The new rules also set the total annual compensation requirement for highly compensated employees (HCE) subject to a to the annual equivalent of the 90th percentile of full-time salaried workers nationally at $134,000, up previously from $100,000. The initial increases to the standard salary level and HCE total annual compensation will be effective on Dec. 1, 2016. Future automatic to those thresholds that are part of the new rules will occur every three years, beginning on January 1, 2020.
ARKANSAS LABOR CHIEF PRAISES NEW RULES
Arkansas AFL-CIO President Alan Hughes calls the new overtime rules an important first step to guarantee overtime protections to millions more working people by raising the salary threshold for overtime protections. In Arkansas, Hughes said that means “conservatively” that about 50,000 Arkansans would be guaranteed overtime protection according to the Department of Labor.
“We are proud of President Obama taking this important step and we think it needed to be done and will help double the salaries of some workers,” Hughes said Tuesday morning. “This not helps Arkansas workers, but this extra money in their pocket will also be put right back into the Arkansas economy. Sone of our workers live from paycheck to paycheck and this is a step back to where the (overtime rules) ought to be.”
Randy Zook, president and CEO of the Arkansas State Chamber of Commerce/Associated Industries of Arkansas, said the new rules will have “unintended consequences” when the Labor Department released its final proposal last year.
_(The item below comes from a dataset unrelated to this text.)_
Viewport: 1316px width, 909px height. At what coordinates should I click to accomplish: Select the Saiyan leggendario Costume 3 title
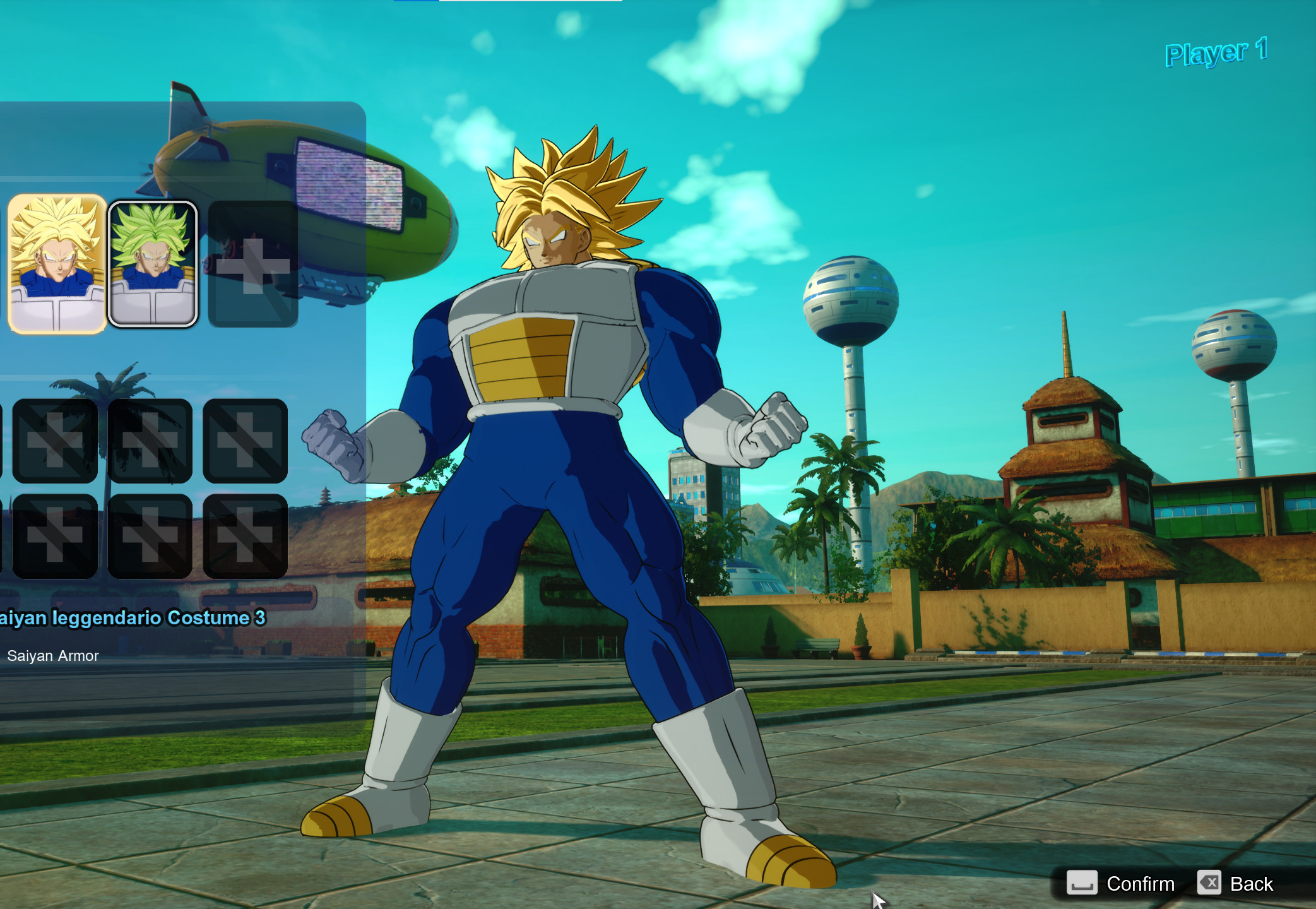(133, 618)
“If the intent is to help the middle class, this is a foolish way to do it,” Zook said. “Once again, unintended consequences will produce an unexpected – and undesirable – outcome.”
OPPONENTS SAY RULES ARE A ‘CAREER KILLER’
On Tuesday evening, as word leaked out that the Labor Department’s new federal overtime rules would going into effect today, several industry groups across a number of sectors lambasted the president’s overtime mandate.
The National Council of Chain Restaurants (NCCR) issued the following statement from Executive Director Rob Green strongly objecting to the Labor Department’s new federal overtime regulations: “By dramatically increasing the wage threshold for determining a restaurant manager’s overtime eligibility, key management positions will be eliminated, restaurant employee career advancement will be derailed and workplace morale will plummet,” Green said.
Green said NCCR will work with Congress to try and make the Labor Department “go back to the drawing board to find a workable solution.”
“If this outrageous regulation remains unchanged, chain restaurants will be forced to convert tens of thousands of managers from being salaried professionals to hourly status in order to avoid costly and unpredictable impacts. Restaurant owners across the country are asking why the federal government wants to take a salary away from restaurant managers,” Green said.
The National Retail Federation, the world’s largest retail trade group, called the new overtime rules a “career killer.”
“With the stroke of a pen, the Labor Department is demoting millions of workers,” said David French, NCR’s vice president of government relations. “In the retail sector along, hundreds of thousands of career professionals will lose their status as salaried employees find themselves reclassified as hour workers, depriving them of workplace flexibility and other benefits they so highly-value. And the one-size-fits-all approach means businesses trying to make ends meet in small towns across America are now expected to pay the same salaries as those in New York City.”